Sony Slashes Profit Forecast Again, Raising Pressure On CEO

JAPAN

Sony Corp slashed its earnings guidance for the third time in a year on Thursday to barely 10 percent of its initial outlook as further losses from its PC exit cast a pall over its struggling electronics division.

The steep cut marks the failure of chief executive Kazuo Hirai to fulfill promises he made upon taking the helm of the electronics giant two years ago to push electronics into the black and casts further doubt over his financial management after five cuts to earnings guidance during his term.

The repeated misses - the latest just two weeks before Sony announces full-year results - are fuelling anger among investors even as Hirai rebuffs billionaire hedge fund manager Daniel Loeb's proposal to spin off Sony's profitable entertainment business.

"To be honest, I really wonder if he's got a grip on what's going on with all his businesses," said Yasuo Sakuma, a portfolio manager at Bayview Asset Management in Tokyo, who does not own Sony shares. "Cutting forecasts at this time; are they trying to hide something or have they lost it?"

Sony on Thursday cut its forecast for operating profit to 26 billion yen ($254.53 million) for the business year ended in March from a previous estimate of 80 billion yen and down from an initial forecast of 230 billion set last May.

It said it would have to write down a further 30 billion yen on its Vaio PC unit, reflecting a sharp drop in sales as consumers shunned the brand following Sony's decision in February to get out of the business.

That would also swell Sony's restructuring costs this year, which it said in February would reach 70 billion yen.

Sony widened its annual net loss estimate to 130 billion yen from the 110 billion it forecast in February, when it reversed a previous profit outlook.

The company will also book 25 billion yen in impairment losses from its disc production unit due to weak demand in Europe, as online streaming services like Netflix erode the DVD market.

Sony is struggling to recover after being undercut by nimbler Asian rivals in its key markets, in contrast to Japanese peer Panasonic Corp, which has staged a revival from deep losses by embracing industrial products and selling to businesses rather than consumers.

While Panasonic tends to beat its conservative forecasts - last week its full-year operating profit came in 13 percent above its forecast - Sony has become known for missing overly optimistic outlooks.

Before Thursday's cut, Sony had missed its forecasts in 10 of the prior 12 years, excluding gains from asset sales, the worst among 30 Japanese consumer electronics makers, analysts at brokerage firm Jefferies calculated in March.

By comparison, Panasonic, with the best record, exceeded its guidance nine times over the same period.

ASSET SALES

Since Hirai was named chief executive in February 2012, Sony's stock has risen 30 percent, far less than the wider Japanese market's 65 percent climb for the period.

He has started selling key assets in a bid to restore profitability at the company's struggling electronics division, where 10 years of losses on TVs have totaled $7.8 billion.

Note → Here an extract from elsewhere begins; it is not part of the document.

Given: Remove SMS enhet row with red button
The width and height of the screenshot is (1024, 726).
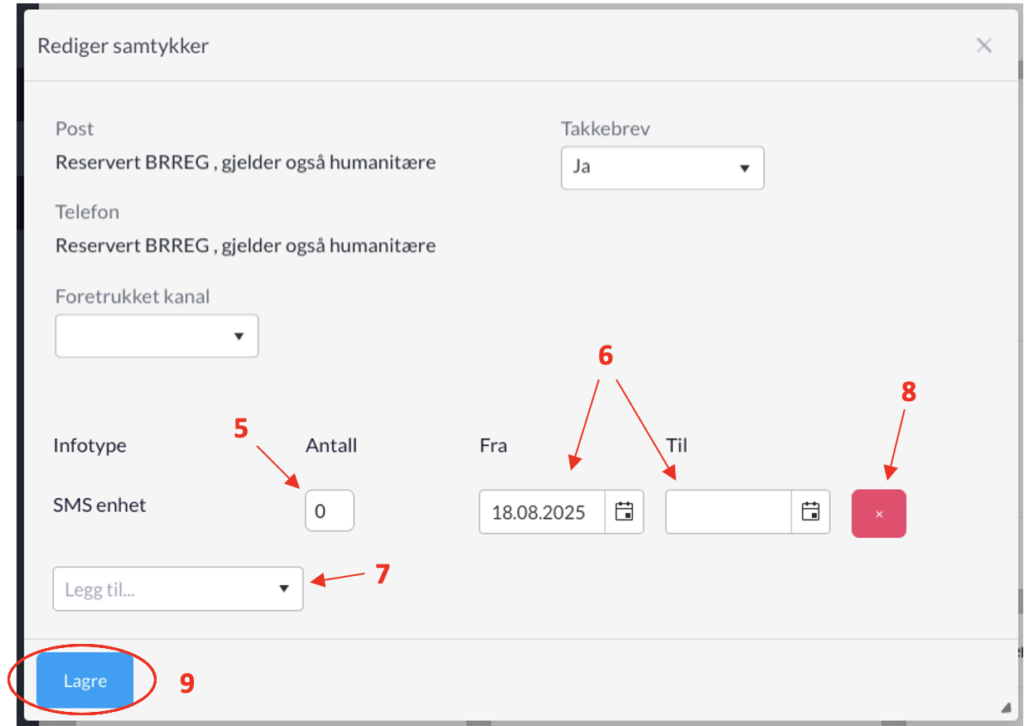Looking at the screenshot, I should coord(878,514).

The selloffs included the sale of its U.S. headquarters building in New York for $1.1 billion, which it used to boost its operating profit for 2012/13 to 230 billion yen. This year, it sold two major buildings in Tokyo for $1.2 billion. Sony now makes most of its operating profit from its financial and insurance arm.

But the focus is still on profitability within electronics, on which Hirai has pegged Sony's rebirth using a three-prong strategy around mobile, imaging and gaming.

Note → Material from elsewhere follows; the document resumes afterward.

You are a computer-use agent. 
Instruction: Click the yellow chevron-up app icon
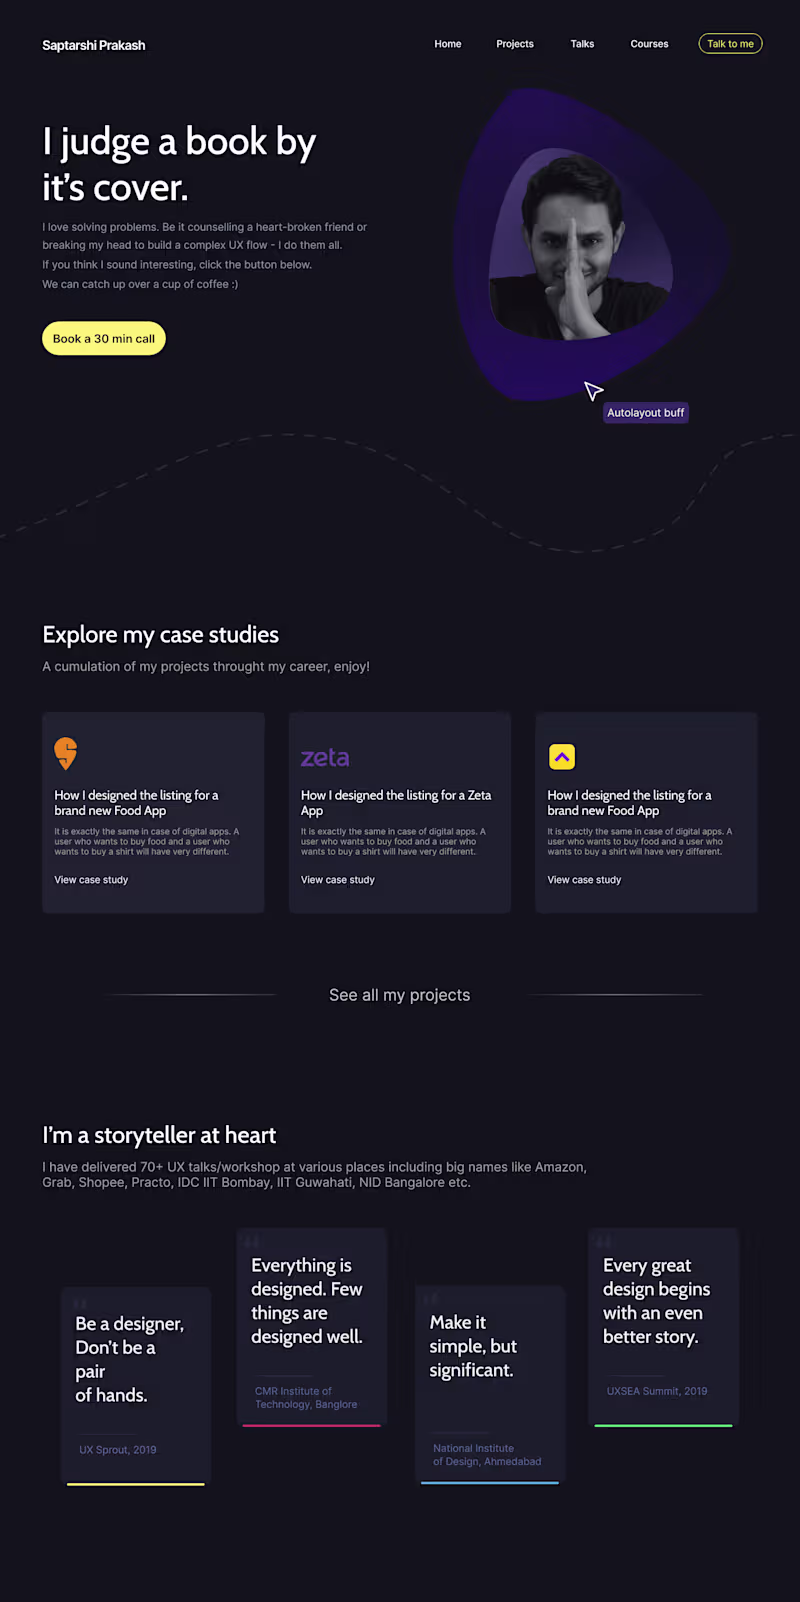(561, 757)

Strong sales of the Playstation 4 console offer one bright spot, but development costs mean it could take at least another year to turn a profit.

Sony's entertainment business, another reliable contributor of profit, came under pressure last year from Loeb's proposal for a spinoff to create more value for shareholders.

Loeb's fund, Third Point, had no immediate comment on Thursday's earnings revision.

Sony shares ended 1 percent higher on Thursday before the announcement. The stock is down 1 percent so far this year after surging 90 percent in 2013. That compares with a 11 percent decline for the benchmark Nikkei since the beginning of 2014.